Why Director Parker Finn Didn't Dig Into The Entity's Past In Smile
"Smile" premiered at the height of the spooky season at the end of September 2022. Directed by Parker Finn, the film begins with Rose Cotter (Sosie Bacon) sitting with a patient, Laura (Caitlin Stasey), who is plagued by an unseen entity that Rose assumes to be a hallucination. Rose is forced to watch as Laura brutally takes her own life. As a therapist, Rose understands how the human mind works and also how it can sometimes fail. She says that there was something off about her sudden erratic behavior that seemed to stretch beyond a lapse in mental health.
After her encounter, she begins seeing eerie smiles everywhere. Much like what Laura described leading up to her demise, Rose finds it difficult to ignore the unsettling feeling that lingers every time she sees someone smiling at her in that off-putting way. The longer the movie goes on, the more Rose sees this entity manifesting in her life. It gets to the point that she often can't tell what's real. From an outside perspective, she looks like she's experiencing some sort of mental break after witnessing the death of her patient. No one really believes her about the entity that they cannot see.
As the audience, we get to see the entity as Rose does, but we don't know anything more than she does, creating an air of ambiguity. Is the entity even real or are we also being tricked into believing that it exists? And is there anything in its history that explains its malevolent nature? That's something Finn purposely didn't explore while working on the film.

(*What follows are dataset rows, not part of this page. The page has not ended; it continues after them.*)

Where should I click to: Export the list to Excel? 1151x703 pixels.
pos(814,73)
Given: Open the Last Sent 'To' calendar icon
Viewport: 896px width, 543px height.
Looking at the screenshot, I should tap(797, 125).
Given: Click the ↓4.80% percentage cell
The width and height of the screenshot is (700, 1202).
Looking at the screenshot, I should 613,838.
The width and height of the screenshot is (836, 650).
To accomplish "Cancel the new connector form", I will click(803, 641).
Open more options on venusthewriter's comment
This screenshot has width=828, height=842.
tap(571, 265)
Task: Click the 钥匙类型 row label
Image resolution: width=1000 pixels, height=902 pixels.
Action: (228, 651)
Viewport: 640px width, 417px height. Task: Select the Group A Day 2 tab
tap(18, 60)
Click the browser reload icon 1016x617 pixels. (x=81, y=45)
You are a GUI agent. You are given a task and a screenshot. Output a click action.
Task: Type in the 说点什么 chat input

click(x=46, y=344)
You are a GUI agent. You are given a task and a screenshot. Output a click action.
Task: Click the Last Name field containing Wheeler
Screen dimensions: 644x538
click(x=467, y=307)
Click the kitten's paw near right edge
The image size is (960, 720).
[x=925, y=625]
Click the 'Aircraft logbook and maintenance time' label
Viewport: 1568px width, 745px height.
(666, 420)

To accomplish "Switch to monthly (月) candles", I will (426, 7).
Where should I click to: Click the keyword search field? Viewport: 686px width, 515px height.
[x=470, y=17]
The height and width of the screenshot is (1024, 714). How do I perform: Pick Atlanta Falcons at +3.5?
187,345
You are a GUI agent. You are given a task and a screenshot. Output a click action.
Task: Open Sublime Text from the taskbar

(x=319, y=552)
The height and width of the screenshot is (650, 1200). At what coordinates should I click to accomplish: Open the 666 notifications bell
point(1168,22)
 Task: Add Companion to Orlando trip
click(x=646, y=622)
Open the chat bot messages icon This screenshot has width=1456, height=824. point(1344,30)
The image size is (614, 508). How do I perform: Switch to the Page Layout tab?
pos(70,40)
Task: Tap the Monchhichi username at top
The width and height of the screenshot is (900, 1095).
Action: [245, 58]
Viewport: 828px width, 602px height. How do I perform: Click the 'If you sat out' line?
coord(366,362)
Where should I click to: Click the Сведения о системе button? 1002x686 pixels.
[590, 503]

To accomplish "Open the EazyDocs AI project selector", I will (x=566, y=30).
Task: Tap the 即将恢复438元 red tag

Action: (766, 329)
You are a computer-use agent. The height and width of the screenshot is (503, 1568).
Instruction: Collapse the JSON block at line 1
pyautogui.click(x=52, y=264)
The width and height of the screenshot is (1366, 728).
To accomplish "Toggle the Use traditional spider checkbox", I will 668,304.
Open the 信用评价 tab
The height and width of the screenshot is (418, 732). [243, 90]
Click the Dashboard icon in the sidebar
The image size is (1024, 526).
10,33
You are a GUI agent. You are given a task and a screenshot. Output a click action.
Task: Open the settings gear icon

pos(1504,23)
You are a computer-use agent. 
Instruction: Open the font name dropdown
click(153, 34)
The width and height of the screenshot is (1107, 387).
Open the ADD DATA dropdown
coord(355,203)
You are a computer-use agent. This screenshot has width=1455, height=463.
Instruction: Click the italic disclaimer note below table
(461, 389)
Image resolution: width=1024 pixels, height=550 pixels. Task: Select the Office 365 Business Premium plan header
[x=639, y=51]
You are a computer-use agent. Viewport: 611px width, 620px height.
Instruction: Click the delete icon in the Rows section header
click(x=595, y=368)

Parker Finn created the entity's ambiguity on purpose
"Smile" was a follow-up to Parker Finn's 2020 short film "Laura Hasn't Slept," which featured Laura's story leading up to her death at the beginning of this movie. Finn sat down with Den of Geek to elaborate on why he decided to present the smiling entity the way that he did.
"What I was chasing was whether I could take a circumstance that felt like it could, on one hand, be really deeply internal and psychological, but on the other hand, maybe there is something external and potentially supernatural happening," Finn explained, which he succeeded in because the entire film does leave viewers with a sense of wondering if they're believing in the entity because they're seeing everything through Rose's perspective.
"There are a lot of stones that are purposely left unturned in the film," Finn continued. "I always find myself way more afraid of the unknown than something that's easily defined or put into a box." He also described how this felt like it fit well into the theme of the film because it plays on the idea of something preying on its victim in a way that has them believing their mind could be turning against them.
"Certainly, I've got theories and ideas behind this thing, but what I really love is its elusive nature ... Rose almost feels like she's the butt of a giant, really mean-spirited cosmic joke," Finn elaborated, explaining why the nature of the entity is so mysterious. We know it exists, but its nature and what it actually is are all left to the imagination for a reason. He added that this made the entity even more fearsome and more relatable to the average viewer, as opposed to giving it a detailed backstory that dates back several centuries.